The announcement that their race has been cancelled was obviously a blow for all MotoGP fans but especially the locals who probably have now nothing else to look forward to.

So to lift the dampened spirits of our favourite denim wearing halfwits MPGN has put Australian in our hearts and compiled a list of the five most dangerous things down under.

1. Spiders

Nearly all of the most dangerous spiders on the planet freely roam around in Australia. Why? Evolution – that’s why!

Over many thousands of years the standard Australian human male has unknowingly evolved their livers to cope with the ever increasing amount of alcohol consumed after 9:30am. This has forced nature to evolve too by creating more and more concentrated venom for the spider to take down these cumbersome enemies. An average Aussie spider now has enough venom in one bite to paralyse a thousand elephants or to make an Australian feel ‘a little crook’ for an hour.

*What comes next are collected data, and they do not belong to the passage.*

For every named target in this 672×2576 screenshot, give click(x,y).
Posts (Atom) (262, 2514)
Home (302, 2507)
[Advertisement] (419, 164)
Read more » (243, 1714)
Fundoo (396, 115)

And it’s not just the poison either – these tiny critters are sly too! Take the cheeky Funnel Web spider – a particular nasty little shit of an arthropod that enter people’s homes when they’re looking for a mate. Like a drunk guy on Tinder with a bottle of poison.

2. Utes

A ute is a weird vehicle that’s essentially a terrible hybrid of a saloon car and a pickup truck and would only be deemed acceptable, let alone massively popular, in a nation of people with dreadful taste. The word ‘Ute’ is an abbreviation of ‘utility’ and was soon adopted for the vehicle as it only had one syllable and therefore was easier to say when intoxicated.

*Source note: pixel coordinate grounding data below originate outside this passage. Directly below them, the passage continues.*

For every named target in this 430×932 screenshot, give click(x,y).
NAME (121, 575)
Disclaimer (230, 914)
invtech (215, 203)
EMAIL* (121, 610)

The ute itself is not dangerous – unless you have an allergy to smirking at things that look ridiculous. However most utes are driven at speed by men who have had a skinful of Victoria Bitter and are rushing home to knock their Sheelas around for not recording the Aussie rules football on the VHS. It’s estimated that you can be anywhere in Australia at any time and be hit by a drunk driving a ute.

Worse still if were to be run you over the owner would probably not notice until the morning.

3. Kangaroos

You may think that kangaroos, or ‘roos’ as they’re known locally (again for one-syllable simplicity), appear fun but have you actually ever seen how muscular they are?

Do these steroid abusing marsupials look fun to you? No. They’re a bouncing nuisance that terrorise the entire island and would kick your face in at the first opportunity.

4. Formula One at Melbourne Park

It’s almost impossible to explain how dull this F1 event, that for some reason has run for over a quarter of a century, is.

Imagine liberally drinking from the chalice of eternal life only then to find yourself trapped in a grey box for the rest of eternity. That infinite encapsulation would feel like an adrenalin-fuelled zip-wire run above a piranha tank compared to sitting through just a handful of laps of the Australian F1 parade.

5. Food poisoning

You may presume arachnid venom is the worst poison you’d encounter down under but in actual fact you’re far more likely to cop it from some rancid seafood.

Most people know and regularly quote the old “throw another shrimp on the barbie” slogan made popular by that guy from Crocodile Dundie before he became unfamous. And it’s true.

Nearly all food is cooked on the BBQ because it’s easy and doesn’t take much brainpower. This is not a nation of fine-diners. Meat, seafood, veg, desserts, shoes – it all gets slapped on the grill with a healthy dose of cross contamination.

Not too sure about the sausages cooking in the raw chicken juices? Concerned about the shrimps being burnt on the outside but their ‘poo pipe’ still being raw? E-coli not something you fancy? Well don’t say anything or you’re likely to get repeatedly punched in the neck for being a cry baby.